• [The problem] Pull out every line below containing the word "Warranty".

Screenshot grounding data
┄┄┄┄┄┄┄┄┄┄┄┄┄┄┄┄┄┄┄┄
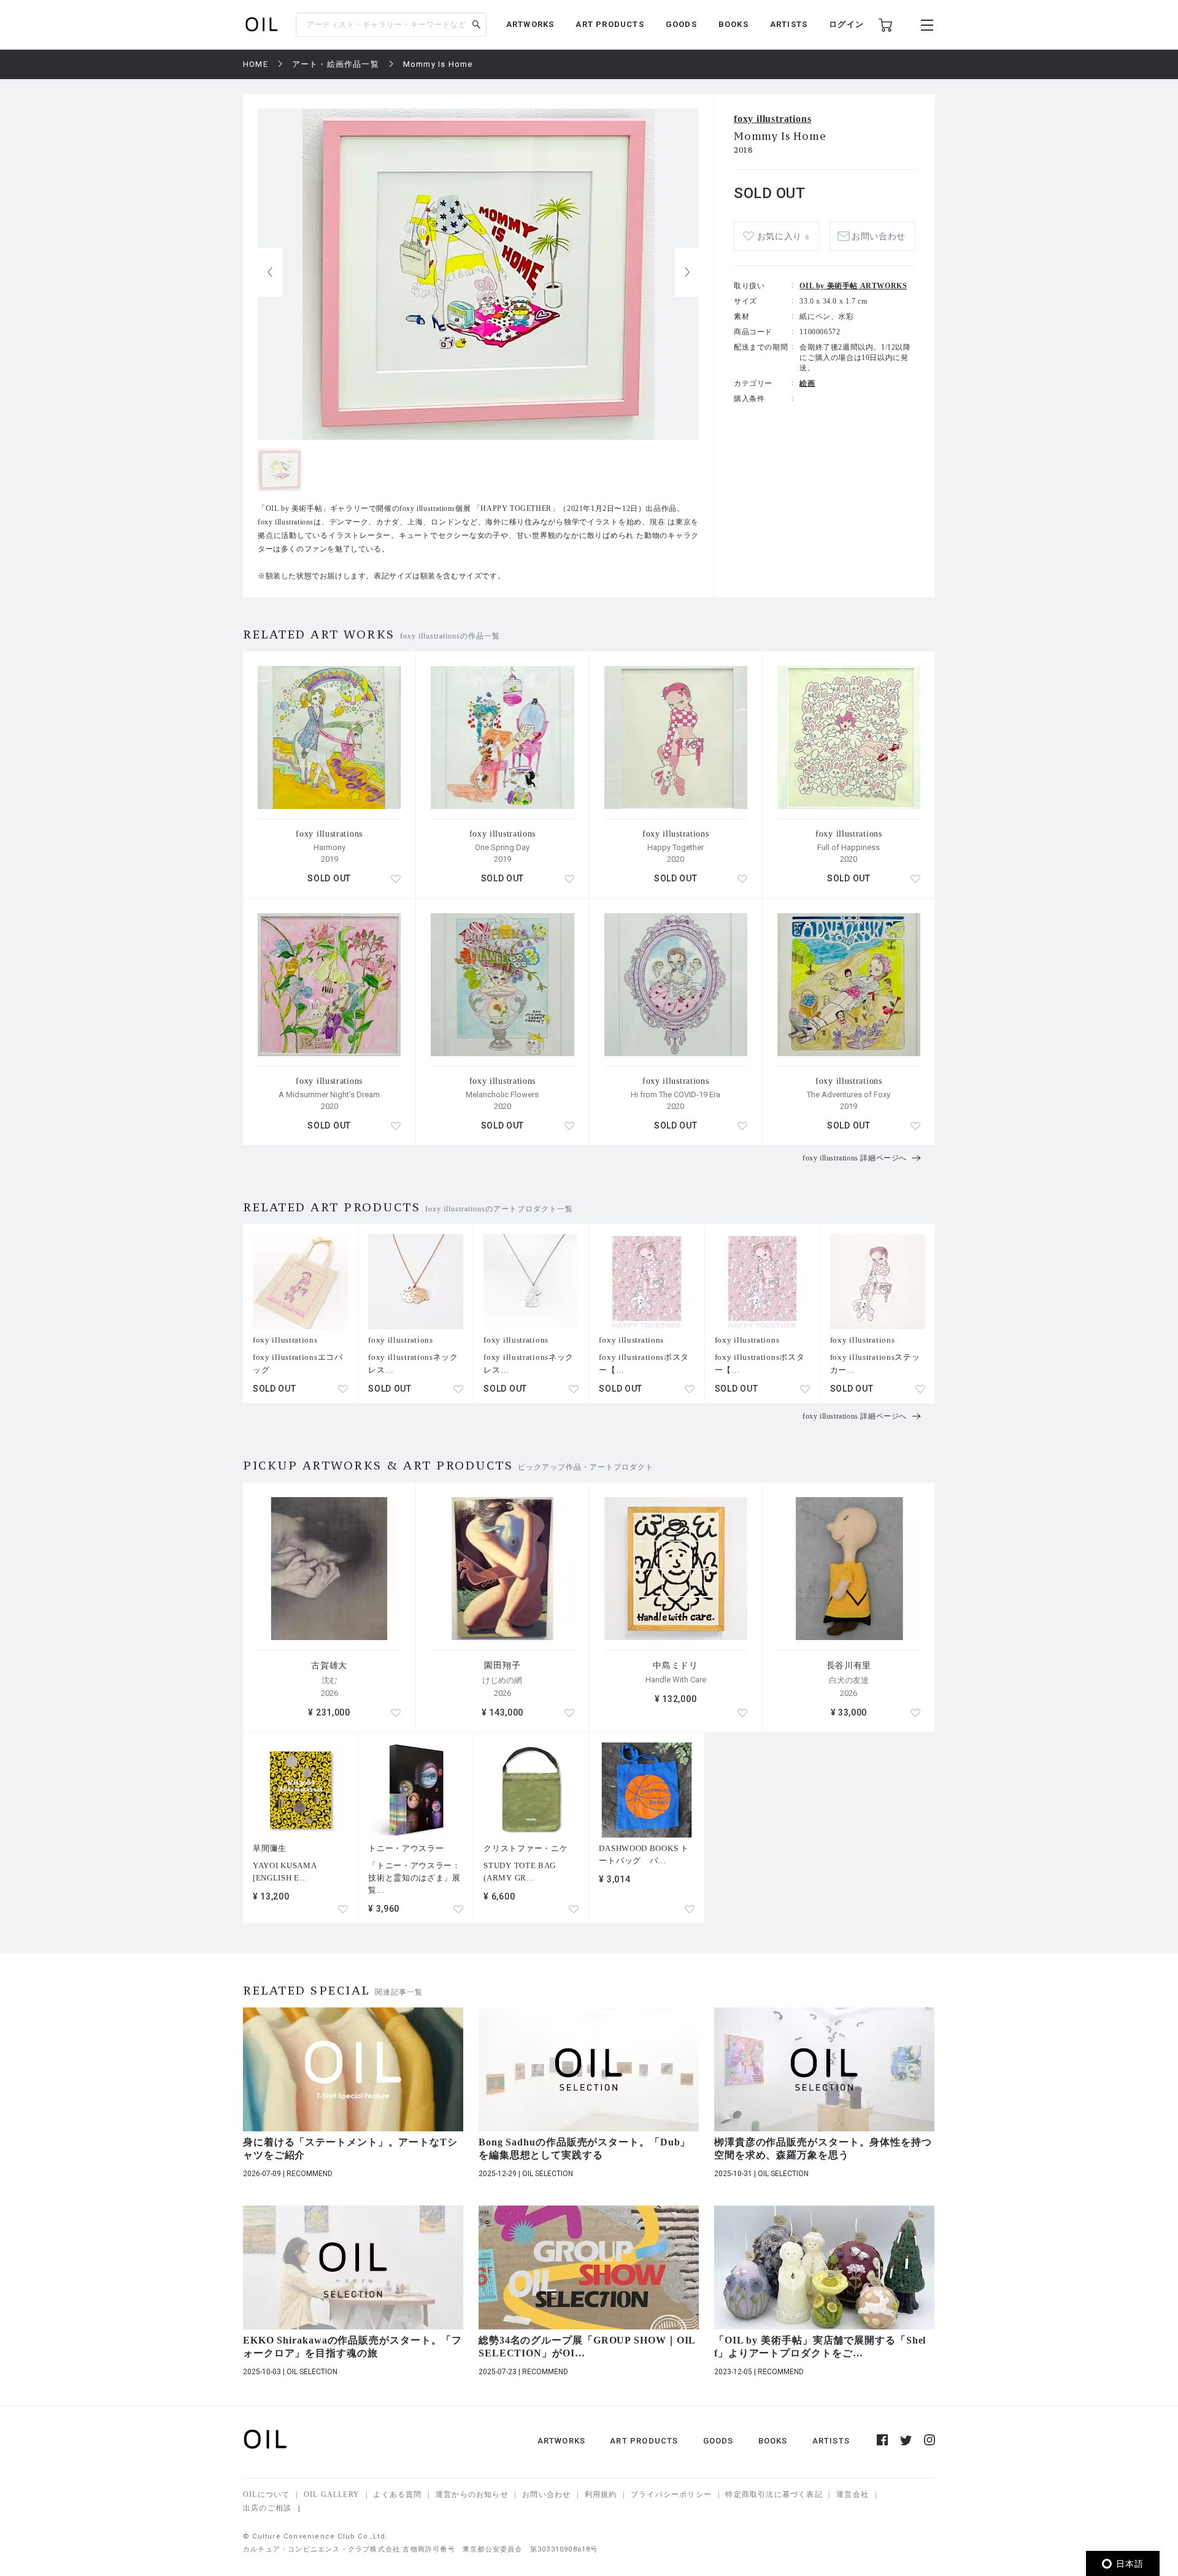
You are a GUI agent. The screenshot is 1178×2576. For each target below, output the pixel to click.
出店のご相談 (267, 2508)
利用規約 (601, 2494)
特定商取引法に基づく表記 (773, 2494)
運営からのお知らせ (472, 2494)
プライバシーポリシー (671, 2494)
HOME (255, 64)
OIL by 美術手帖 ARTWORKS (853, 286)
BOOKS (733, 24)
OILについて (266, 2494)
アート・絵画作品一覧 (335, 64)
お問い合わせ (546, 2494)
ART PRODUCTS (610, 24)
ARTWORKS (530, 24)
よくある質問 (397, 2494)
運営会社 (852, 2494)
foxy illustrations (772, 118)
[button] (687, 272)
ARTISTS (788, 24)
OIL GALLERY (332, 2494)
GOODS (681, 24)
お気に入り (783, 236)
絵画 (807, 383)
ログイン (846, 24)
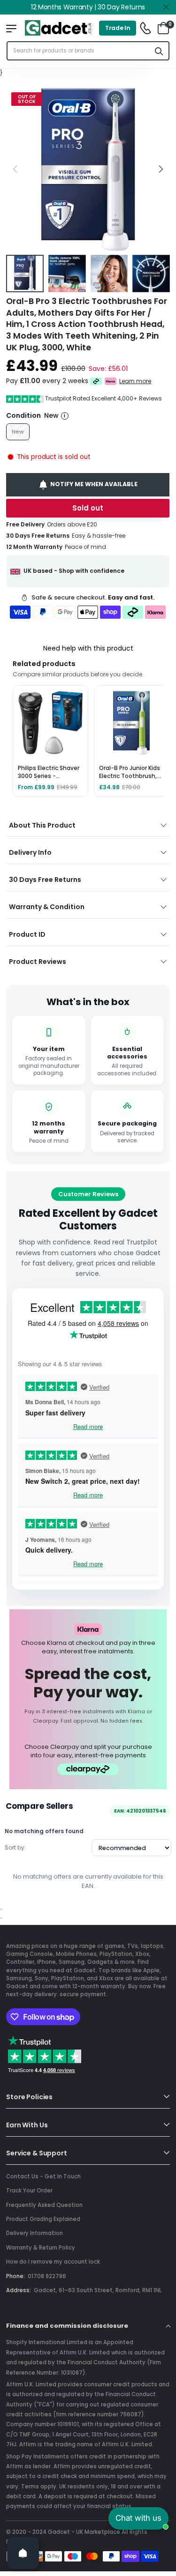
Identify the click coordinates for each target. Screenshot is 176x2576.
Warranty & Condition (46, 906)
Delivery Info (30, 852)
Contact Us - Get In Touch (43, 2176)
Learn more (136, 381)
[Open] (23, 2553)
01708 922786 (47, 2276)
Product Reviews (37, 961)
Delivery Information (34, 2233)
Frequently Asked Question (44, 2205)
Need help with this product (88, 648)
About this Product (42, 825)
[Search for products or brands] (159, 50)
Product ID (27, 934)
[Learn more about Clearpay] (96, 381)
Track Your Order (29, 2190)
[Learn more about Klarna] (111, 381)
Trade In (117, 28)
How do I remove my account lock (53, 2261)
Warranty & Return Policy (40, 2247)
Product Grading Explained (43, 2219)
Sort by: (15, 1847)
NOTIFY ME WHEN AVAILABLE (94, 484)
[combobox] (78, 50)
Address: (18, 2290)
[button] (160, 169)
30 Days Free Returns (45, 879)
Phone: (15, 2276)
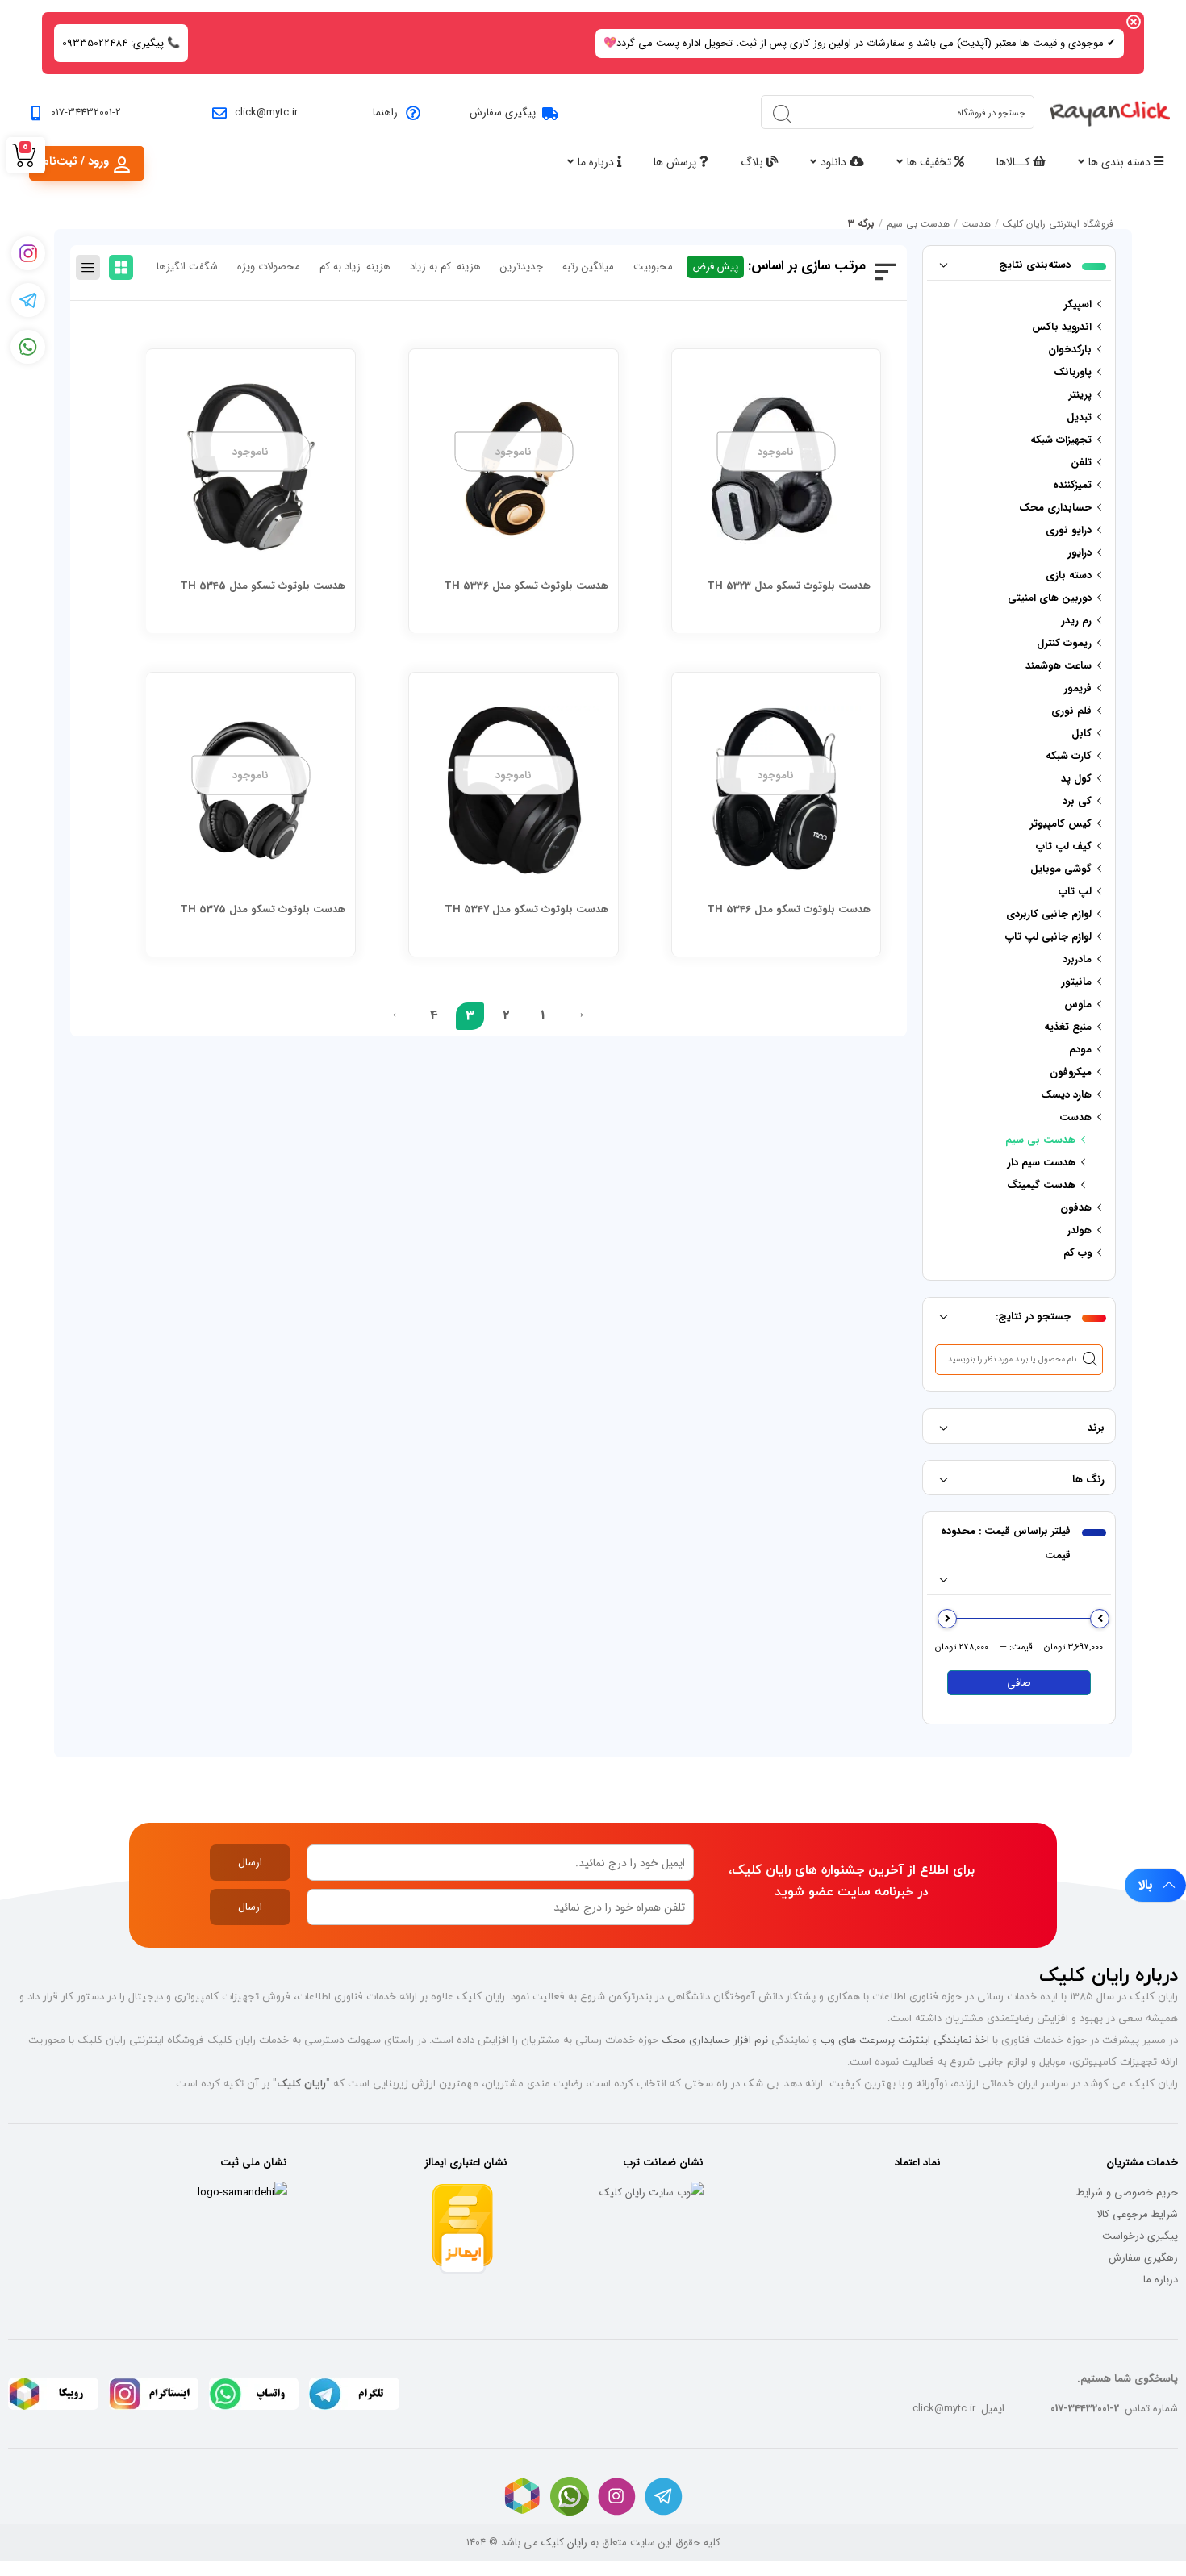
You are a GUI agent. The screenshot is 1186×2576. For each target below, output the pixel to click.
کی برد (1077, 801)
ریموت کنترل (1064, 643)
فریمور (1078, 688)
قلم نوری (1071, 710)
┄┄┄┄┄┄┄┄┄┄┄┄┄┄┄┄┄┄┄┄
• [Response area]
Warranty & Condition (46, 906)
Warranty & Return Policy (40, 2247)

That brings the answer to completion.